§ Consigne 1:
Repérez chaque ligne du listing où figure le mot « Click », en tenant compte de la casse, et recopiez-la.

Il faut un peu de temps pour « sentir » l’esprit d’un nouvel endroit. Surtout quand cet endroit est à la fois galvaudé dans un imaginaire collectif fait de publicités, de films de surf et de reportages tournés juste dans le bon angle, mais aussi mélangé avec « notre » pacifique à nous francophones :Tahiti.
Hawaii n’est pas Tahiti et Tahiti n’est peut être pas le Tahiti imaginaire..- Hawaii c’est volcanique, c’est bête à dire mais ça influe sacrément sur la géographie. En gros, une montagne au milieu de l’eau. Quelques îles, pas des centaines. Deux versants, Nord et Sud, au Nord, il pleut tous les jours, la côte est déchirée, la végétation luxuriante. Au Sud, les plages de sable se succèdent, l’herbe- hormis les golfs- est cramée et quand il pleut au Nord on voit de jolis arc-en-ciels.
On a commencé par le sud puisque c’est là que Stéphane avait son congrès, c’est aussi là que s’agrègent les hôtels. Venant des USA, dépaysement minimum. Le long de la route les plages fréquentées par les locaux déroulent leurs vaguelettes bleues turquoises, la photo peut être jolie mais elle ne transmettra pas l’incessant passage des voitures…C’est finalement dans les zones « à touristes » que l’on trouvera de jolies petites criques. Le corail est beau, l’eau aussi, on est presque seuls. Les « resorts » se sont accordés pour décourager les vacanciers d’aller se baigner en mer. (Oui à Maui les gens viennent et se baignent en piscine!!), les dangers sont affichés, rappelés, soulignés: requins, méduses portugaises, lames de fond, shore-break.. et les plages ne sont pas surveillées.
Sur cette partie de l’île, oui le soleil est brillant mais il est difficile de trouver un autre esprit que celui du consumérisme. Quoique les plages ne sont pas payantes, c’est toujours ça de pris!
Plus loin,il y a le nord. Évidemment avec une côte de lave et de la pluie journalière, c’est un peu moins facile à vendre, donc c’est un peu moins vendu. Ca fait une semaine que l’on traîne dans cette partie, on y a trouvé les paysages de « LOST », les maisons brinquebalantes où un vieux chien regarde des enfants pieds nus jouer au ballon, des fruits qui tombent des arbres. Les fleurs si différentes, si charnues, au parfum sucré et entêtant. Les nuages, le soir, qui bourgeonnent au milieu des étoiles tropicales. Il n’y a qu’une « vraie » plage de sable, Hamoa beach, elle a quelques vagues pour amuser les filles ( Euh oui, ici les vagues c’est en hiver et les grosses c’est plus sur Oahu que Maui). Et puis on a rencontré des gens, on commence à trier entre les « locaux », les « installés » et les touristes!

§ Consigne 2:
D'après l'extrait fourni, quelle est la seule « vraie » plage de sable du nord de l'île ?

§ Extrait de données:
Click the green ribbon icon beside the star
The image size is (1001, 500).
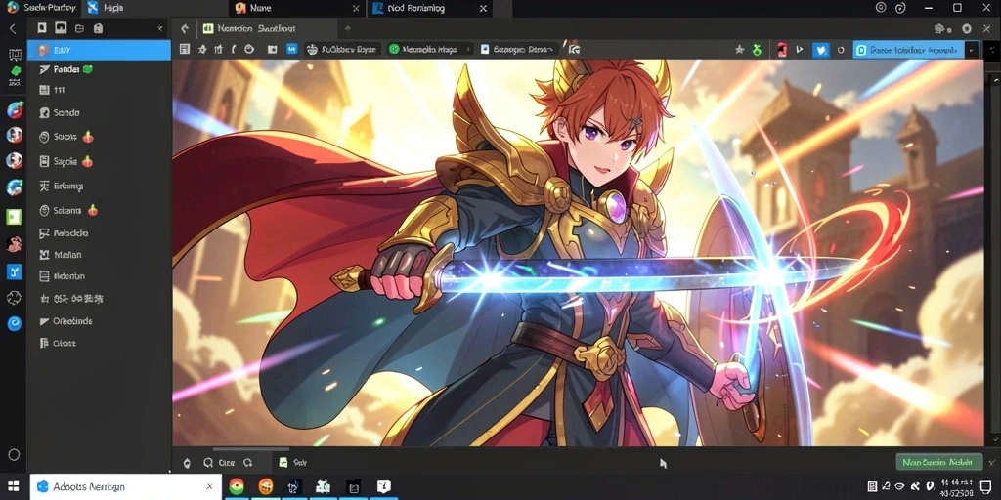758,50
--
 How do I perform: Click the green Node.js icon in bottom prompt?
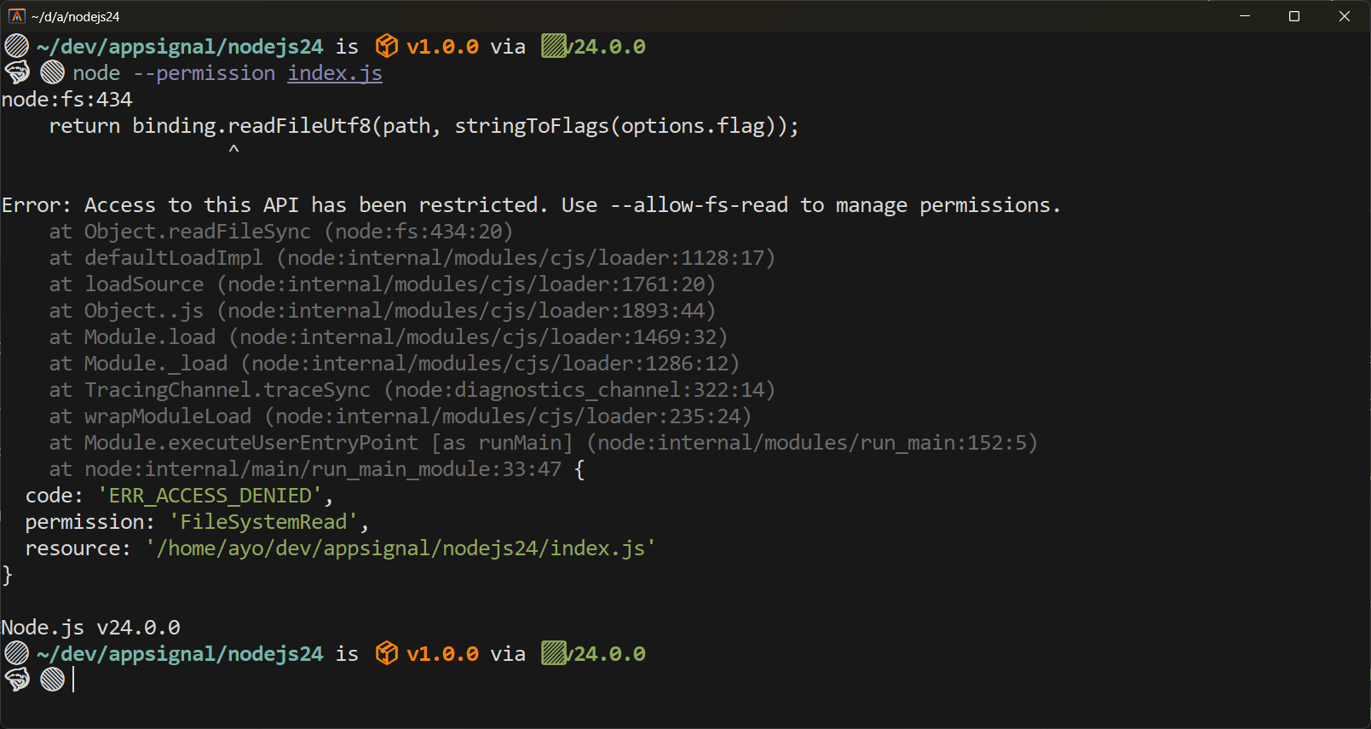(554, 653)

§ Résultat 1:
Click the green ribbon icon beside the star
 How do I perform: Click the green Node.js icon in bottom prompt?

§ Résultat 2:
Hamoa beach.